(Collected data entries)
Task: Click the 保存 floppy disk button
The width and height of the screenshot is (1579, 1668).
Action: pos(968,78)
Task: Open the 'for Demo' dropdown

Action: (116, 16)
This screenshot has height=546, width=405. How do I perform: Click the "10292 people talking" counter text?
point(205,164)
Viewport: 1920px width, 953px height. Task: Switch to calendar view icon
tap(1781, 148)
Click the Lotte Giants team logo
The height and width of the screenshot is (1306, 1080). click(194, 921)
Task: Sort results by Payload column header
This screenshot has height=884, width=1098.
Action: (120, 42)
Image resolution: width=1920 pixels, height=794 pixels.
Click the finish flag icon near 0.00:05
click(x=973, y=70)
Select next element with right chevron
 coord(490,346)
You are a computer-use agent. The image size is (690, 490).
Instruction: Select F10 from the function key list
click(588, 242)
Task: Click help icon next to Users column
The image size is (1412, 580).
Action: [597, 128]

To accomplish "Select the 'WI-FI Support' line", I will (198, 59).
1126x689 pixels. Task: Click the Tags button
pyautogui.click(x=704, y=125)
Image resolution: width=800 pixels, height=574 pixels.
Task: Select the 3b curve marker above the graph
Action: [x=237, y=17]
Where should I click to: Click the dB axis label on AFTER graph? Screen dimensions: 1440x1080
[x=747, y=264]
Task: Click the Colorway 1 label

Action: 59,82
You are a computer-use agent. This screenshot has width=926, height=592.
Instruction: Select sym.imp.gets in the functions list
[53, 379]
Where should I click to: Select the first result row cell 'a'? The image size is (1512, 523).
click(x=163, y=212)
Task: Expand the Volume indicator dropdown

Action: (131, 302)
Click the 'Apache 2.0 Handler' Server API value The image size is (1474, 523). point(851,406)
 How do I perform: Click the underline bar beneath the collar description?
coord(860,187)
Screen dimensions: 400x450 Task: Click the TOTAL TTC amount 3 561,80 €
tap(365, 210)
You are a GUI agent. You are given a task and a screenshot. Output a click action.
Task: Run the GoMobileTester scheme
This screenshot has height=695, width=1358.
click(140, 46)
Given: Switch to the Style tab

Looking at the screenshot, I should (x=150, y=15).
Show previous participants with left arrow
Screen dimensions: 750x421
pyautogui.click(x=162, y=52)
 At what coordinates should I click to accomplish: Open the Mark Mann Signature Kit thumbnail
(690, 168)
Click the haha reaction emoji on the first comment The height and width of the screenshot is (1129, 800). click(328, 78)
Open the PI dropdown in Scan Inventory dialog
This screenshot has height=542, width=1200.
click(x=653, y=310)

* [Your goal]: Each line of the data that holds the word "agent" should be copied.

* [Answer to this problem]:
You are a computer-use agent. The image size is (690, 490).
You are a computer-use agent. This screenshot has width=926, height=592.
You are a GUI agent. You are given a task and a screenshot. Output a click action.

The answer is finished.